Evolution, ecology and volcanoes

There are many questions one can ask that link evolution and ecology to volcanoes…


Let’s start at a small scale in both space and time. Are plants and animals growing on and near active volcanoes different from those growing elsewhere? Yes, they are! Volcanic soils are rich in certain minerals, and plants like coffee grow particularly well there. Thus, because plant species each have their own requirements for temperature, nutrients, moisture and light—the abiotic part of their ‘ecological niche’—the plants growing on volcanoes are different. There is also a time aspect. Immediately after an eruption, the lava is too hot for any living thing to live on it. Once it has cooled down, pioneer species arrive, and then ‘ecological succession‘ takes place, as one set of (typically ‘weedy’) organisms occupy the area, change it, and are then overtaken by further sets of (less and less ‘weedy’, more and more longer-lived) organisms.
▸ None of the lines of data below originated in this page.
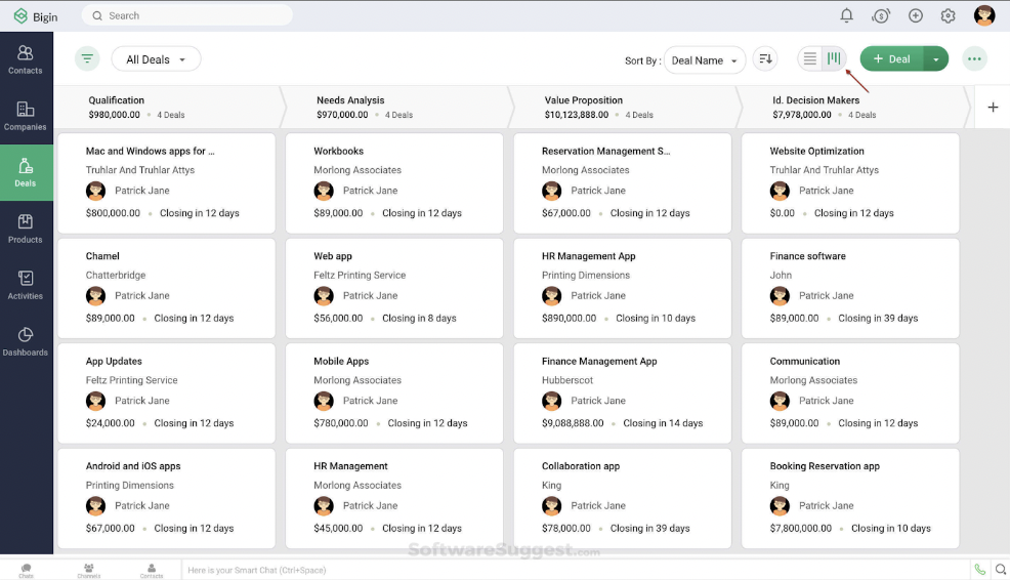The height and width of the screenshot is (580, 1010).
Task: Add a new stage with plus icon
Action: (992, 107)
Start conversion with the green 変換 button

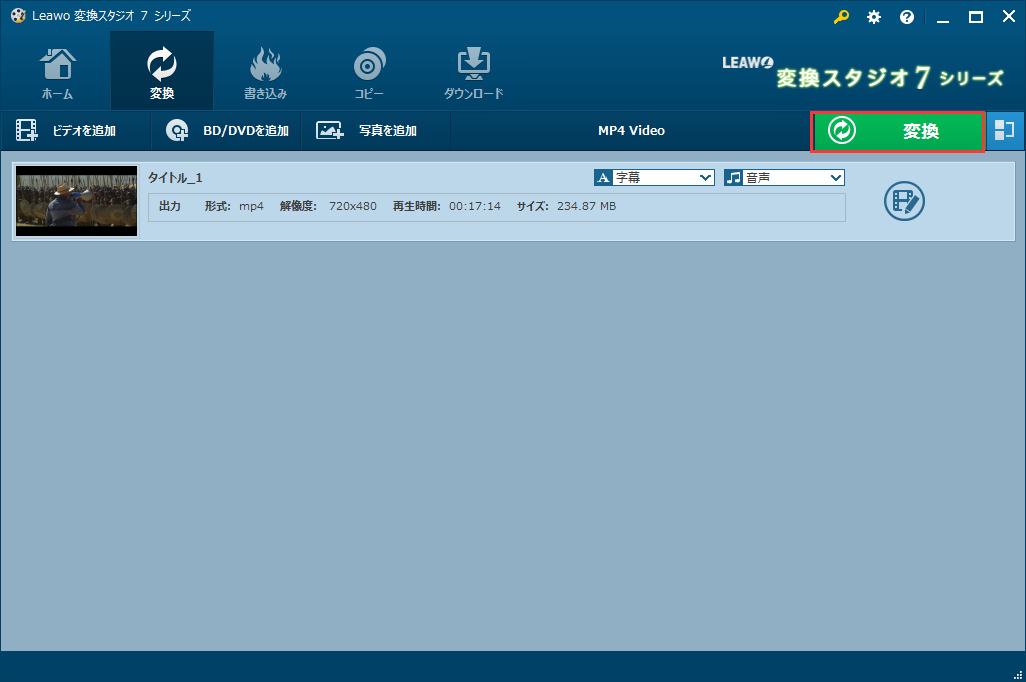pos(897,130)
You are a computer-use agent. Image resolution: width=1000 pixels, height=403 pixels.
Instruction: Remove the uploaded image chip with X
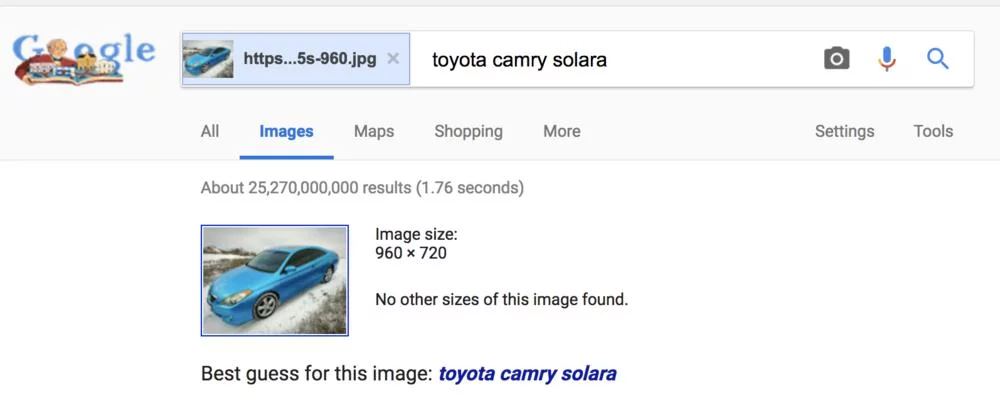393,59
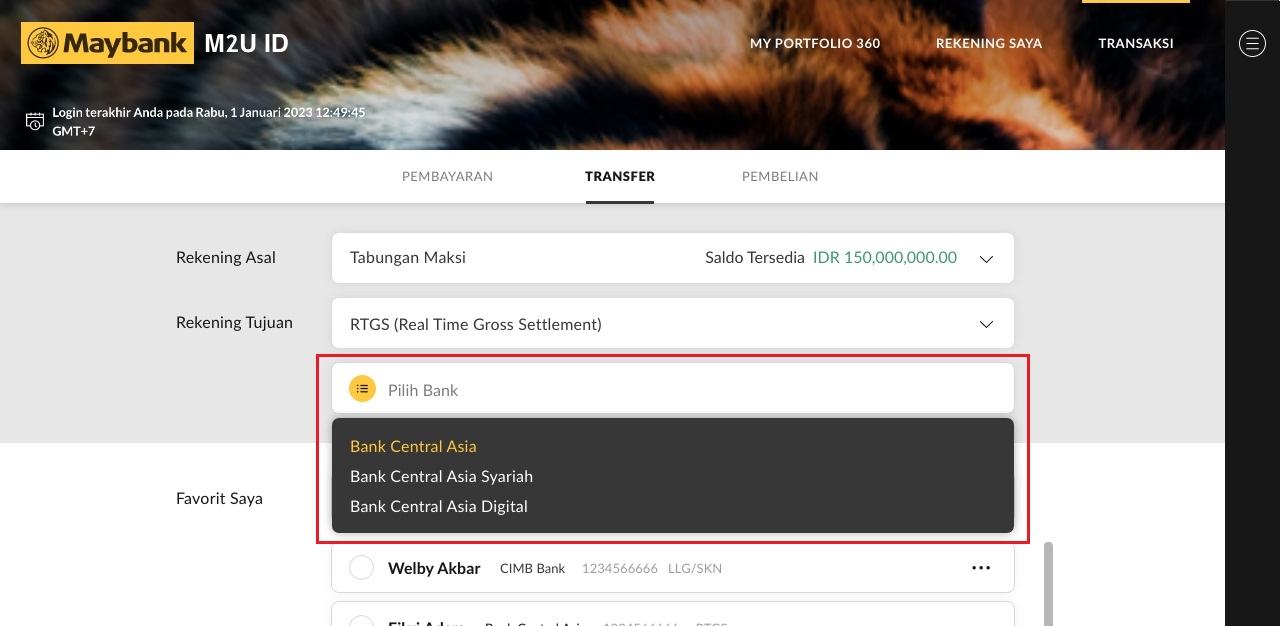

If the volcano erupts very rarely, this process of succession may lead to a ‘climax community’, which undergoes no further change, until the next eruption. But if it erupts more often, then a kind of ecological snakes and ladders takes place, with succession being interrupted at wherever it has reached by the time of the next eruption. These processes are, however, all just ecology; that is, we can understand them while regarding each species as unchanging in itself.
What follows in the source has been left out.